YORUM | TARIK TOROS
Gazetecilikte konuşulan kadar konuşulmayan da haberdir.
İkisi Sedat Peker’in gündeme getirdiği üç konu gibi:
-Deniz Baykal, “muhabbet tellalı” olayı.
-15 Temmuz’da ve sonrasında dağıtılan silahlar konusu.
-Uğur Dündar-Yılmaz Özdil kavgası.
***
Bu üç konu, sol+devrimci genlere sahip medya mahallesince görmezden gelindi.
Kastım, Türkiye içi yayınlar.
“128 milyar dolar nerede”, “Peker’den 10 bin dolar maaş alan vekil kim” konularının üzerinde tepinenler, bu üç konuda sus pus.
***
Yerli yersiz “özeleştiri” isteyen…
Her lafa girişte “muhalif” olduklarını söyleyen…
Hakikatin peşinde koştuklarını iddia edenlerin kırmızı çizgilerini göstermesi yönüyle ibret verici.
***
Bunun böyle olduğunu biliyoruz da…
İşin içinden birinin deşifre etmesi gerekiyor belli ki.

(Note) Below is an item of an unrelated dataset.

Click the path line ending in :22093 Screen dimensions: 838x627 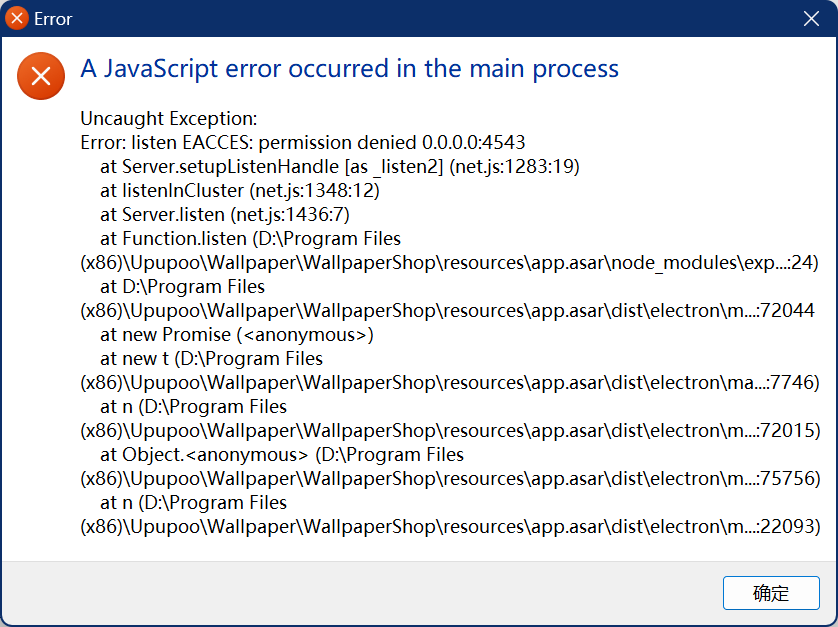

Tıpkı, 15 Temmuz’da dağıtılan silahlar konusu gibi.
Herkes biliyordu bunu.
***
“CHP’de genel başkanlık yapmış olan herkesin başımızın üstünde yeri vardır. Türkiye’nin bu kadar derdi varken bu kadar büyük rezaletler yaşanırken olayı getirip başka bir tartışma atmosferine çekmek hem partiye hem Türkiye’ye ihanettir. CHP onlar gibi değil tertemiz bir partidir.” (Kemal Kılıçdaroğlu, 6 Temmuz 2021, TBMM CHP Grup toplantısı)
***
Danışmanı sıfatlı birinin Deniz Baykal’a kadın temin ettiği iddiası, rızaya dayalı ilişkidir ve bu öncelikle Baykal’ın eşini ilgilendirir.
Elbette, “mutlu aile tablosu” veren siyasiler yönüyle dünyanın her yerinde skandaldır.
Misal:
Çok yeni bir hadise.
İngiltere’de evli ve üç çocuk babası Sağlık Bakanı Matt Hancock, danışmanı Gina Coladangelo ile ilişkisi ortaya çıkınca özür dileyip geçen 27 Haziran’da istifa etti.
***
Deniz Baykal olayının farklı bir yönü var ve sadece CHP’yi değil fena halde ülkeyi de ilgilendiriyor.
İddia, tek başına Baykal’ın yatak hayatı değil.
Bunun “kasetlerle” tespiti, aleyhinde şantaj unsuru olarak kullanılması ve bu yolla siyasetin dizayn edilmesi.
“Muhabbet tellalı” danışmanın Baykal’ı bırakıp Saray’a taşınması, AKP’de mühim görevler üstlenmesi de cabası.
Haliyle, Kılıçdaroğlu’na sormak icap ediyor: Bundan büyük rezalet mi var?
***
Tıpkı bunun gibi, Uğur Dündar-Yılmaz Özdil kavgası da başladığı gece bitti.
O gece, “sırtımdan kanlar akıyor” diyen Uğur Dündar ile Yılmaz Özdil bir gün sonra “sulh” oldu.
Oysa kavgayı çıkaran şey, Dündar’ın da çalıştığı bir medya grubunun Ekim Alptekin tarafından fonlandığı iddiasıydı.
Sezgin Baran Korkmaz’ın kara para aklama operasyonlarıyla anılan Alptekin, Amerika’da AKP adına lobi çalışmaları ve fonlamaları ile konuşuluyor.
Ekim Alptekin, Halk TV’ye bağlandı ve konu kapatıldı.
***
15 Temmuz konusu ise bu yazının hacmini çok aşar.
2016’ya kadar iktidarın tüm hırsızlık, yolsuzluk ve şeytanlaştırmalarına, atadığı kayyımlara sessiz kalan medya mahallesinin en büyük kâbusu: Saray’la birlikte projelendirdiği 15 Temmuz hikâyesinin çökmesi.
O yüzden ne gerçek öykünün peşindeler ne de mahkemeler ve OHAL mağduriyetleri ile ilgileniyorlar.
Tıpkı Saray gibi atladıkları şey, şu elektronik çağda hiçbir hakikatin ilelebet saklanamayacağı gerçeği.
Bununla yüzleştikleri için tedirginler, bu yüzden telaştalar.
Utanmadan yüzleri kızarmadan, “Bu konu filancaya yarar, falan grubu haklı çıkarır” paniğindeler.
***
Sürecin tek yararı varsa o da bu:
İcranın başındakiler kadar perde arkasındaki işbirlikçileri de iyot gibi ortaya çıktı.